Explorations in the footsteps of Turner, Cotman and Ruskin with Professor David Hill
My friends tell me that it’s not real work, not proper research; all this trotting off to places Turner might have been. It’s a bit like Richard Long expecting to make a living out of walking and camping holidays. My unappreciative chums may have a point, but I want to argue here that ‘real’ work is constituted in acquiescence to a system most often blinded to everything but what it thinks it wants. In receiving service contrary to its demands then it might it be given a glimpse of a less predetermined destination.
In his book, The Truth in Painting, Jacques Derrida develops the idea of the parergon (note 1). His discussion spreads across one hundred and twenty eight pages of extremely demanding reading. In a nutshell [if that’s at all possible] ‘Parergon’ means ‘by-work’ (Greek: ‘Ergon’ = work; ‘Para’ = besides; by). Derrida develops a conceptual model in which meanings (= the work) are constantly renegotiated by their context. In philosophical terms he shows that any meaning is always constructed in historical social circumstances, but cannot remain stable since such systems are de facto always in process of dynamic change. The work belongs to the system, and the parergon belongs to the process of change. Derrida is reading the work of the philosopher Immanuel Kant, and finding that his mindset is constructed by a particular 18th century system. Derrida discovers a succession of cases in which Kant’s concepts come under pressure from the context (note 2). Another, more literal sense of ‘by-work’, not Derrida’s subject, and now not in general use, is that of a work that is subsidiary to one’s ordinary employment. In this case, I think, the two senses might be productively related.

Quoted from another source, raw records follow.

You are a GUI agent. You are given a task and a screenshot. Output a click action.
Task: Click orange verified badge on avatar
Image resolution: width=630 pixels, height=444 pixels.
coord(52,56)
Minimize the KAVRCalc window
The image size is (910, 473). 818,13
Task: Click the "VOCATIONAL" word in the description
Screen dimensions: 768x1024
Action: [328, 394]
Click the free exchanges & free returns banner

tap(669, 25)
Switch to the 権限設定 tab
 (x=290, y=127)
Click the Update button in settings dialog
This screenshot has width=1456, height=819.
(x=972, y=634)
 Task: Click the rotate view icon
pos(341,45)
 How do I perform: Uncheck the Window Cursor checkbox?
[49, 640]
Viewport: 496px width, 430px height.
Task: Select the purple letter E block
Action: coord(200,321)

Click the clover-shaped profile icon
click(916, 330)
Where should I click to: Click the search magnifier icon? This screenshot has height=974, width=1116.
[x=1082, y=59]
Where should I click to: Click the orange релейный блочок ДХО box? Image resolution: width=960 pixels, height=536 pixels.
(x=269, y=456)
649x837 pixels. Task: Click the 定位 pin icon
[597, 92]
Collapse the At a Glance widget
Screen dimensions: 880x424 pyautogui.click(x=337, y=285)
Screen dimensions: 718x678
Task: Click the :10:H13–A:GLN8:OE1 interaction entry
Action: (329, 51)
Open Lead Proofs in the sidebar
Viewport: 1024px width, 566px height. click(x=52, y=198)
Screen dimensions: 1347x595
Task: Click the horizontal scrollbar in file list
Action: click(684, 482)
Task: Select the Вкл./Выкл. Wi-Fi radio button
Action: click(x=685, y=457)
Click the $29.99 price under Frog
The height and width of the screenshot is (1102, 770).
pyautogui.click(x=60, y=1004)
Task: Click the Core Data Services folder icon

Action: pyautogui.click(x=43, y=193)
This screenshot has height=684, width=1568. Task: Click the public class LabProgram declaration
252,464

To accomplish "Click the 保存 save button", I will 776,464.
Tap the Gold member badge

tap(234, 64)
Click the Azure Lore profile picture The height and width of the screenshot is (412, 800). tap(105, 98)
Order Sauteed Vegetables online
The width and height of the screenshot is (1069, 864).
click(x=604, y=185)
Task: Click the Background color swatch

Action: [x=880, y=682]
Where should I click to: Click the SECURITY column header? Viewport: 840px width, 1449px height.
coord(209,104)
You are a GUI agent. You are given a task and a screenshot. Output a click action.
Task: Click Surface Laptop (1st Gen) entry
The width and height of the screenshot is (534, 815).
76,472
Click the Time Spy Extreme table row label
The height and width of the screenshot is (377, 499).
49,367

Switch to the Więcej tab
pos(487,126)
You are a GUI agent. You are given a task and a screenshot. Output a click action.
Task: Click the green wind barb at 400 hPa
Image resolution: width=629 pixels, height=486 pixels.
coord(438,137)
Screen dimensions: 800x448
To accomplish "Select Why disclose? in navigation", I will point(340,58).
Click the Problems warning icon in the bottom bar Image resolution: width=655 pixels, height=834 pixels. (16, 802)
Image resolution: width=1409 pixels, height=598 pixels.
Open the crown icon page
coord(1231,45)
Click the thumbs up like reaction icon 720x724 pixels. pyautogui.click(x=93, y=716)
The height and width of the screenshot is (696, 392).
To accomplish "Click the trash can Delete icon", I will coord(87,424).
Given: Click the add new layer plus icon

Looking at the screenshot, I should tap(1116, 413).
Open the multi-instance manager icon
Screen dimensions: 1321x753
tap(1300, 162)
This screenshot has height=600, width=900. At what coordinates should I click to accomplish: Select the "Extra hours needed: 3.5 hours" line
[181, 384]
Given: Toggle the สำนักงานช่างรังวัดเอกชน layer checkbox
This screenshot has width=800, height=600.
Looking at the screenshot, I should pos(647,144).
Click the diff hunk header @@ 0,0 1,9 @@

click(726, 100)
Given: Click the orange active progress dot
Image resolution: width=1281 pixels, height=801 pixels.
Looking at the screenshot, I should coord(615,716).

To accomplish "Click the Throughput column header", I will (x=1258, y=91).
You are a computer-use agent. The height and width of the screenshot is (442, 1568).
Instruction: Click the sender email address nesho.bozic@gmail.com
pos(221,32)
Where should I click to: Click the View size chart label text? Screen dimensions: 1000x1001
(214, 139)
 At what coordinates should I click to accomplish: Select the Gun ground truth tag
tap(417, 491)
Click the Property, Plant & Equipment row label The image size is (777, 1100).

At the end of September I took a short trip to Arnside in southern Cumbria. I’d never been there before, but Turner had. He visited the area in 1816 on his tour of the north of England.
I published most of his sketches and watercolours in my 1984 book In Turner’s Footsteps, and visited every site that he visited, with one exception. Passing from Kendal towards the northern shore of Morecambe Bay, Turner made a southerly detour to Dallam Tower, the early 18th century seat of the Wilson family near the town of Milnthorpe. I discussed the site in the book (note 3), but on my tour, for reasons that now elude me, I managed to by-pass it. So now, between departmental meetings and setting up modules for the new semester, I found a couple of days, booked myself into Arnside Youth Hostel, and resolved to fill in the missing section.
Arnside Youth Hostel is a real treasure (note 4): A big old stone school house covered in red Virginia creeper; more than slightly tatty; full of creaky bunk-beds and extraordinary people. A cyclist who had come from Skipton that day, and the next morning was heading for the high Lakeland passes. Remarkable enough, but especially so in that this was accomplished with one arm. A retired school teacher who was drawn to Arnside several times a year over more than sixty years as a YHA member. Arnside itself with its dainty Edwardian verandas facing the Kent sands, and trains periodically rattling across the viaduct to Grange. The Arnside and Silverdale area of outstanding natural beauty, criss-crossed by paths, including the ‘Fairy Steps’ on the walk from Arnside to Dallam. A steep cleft up a limestone crag. It is lucky, apparently, to ascend without touching the sides, but as I discovered, this is only possible for fairies and four-year olds. Art historians may become wedged. But I digress…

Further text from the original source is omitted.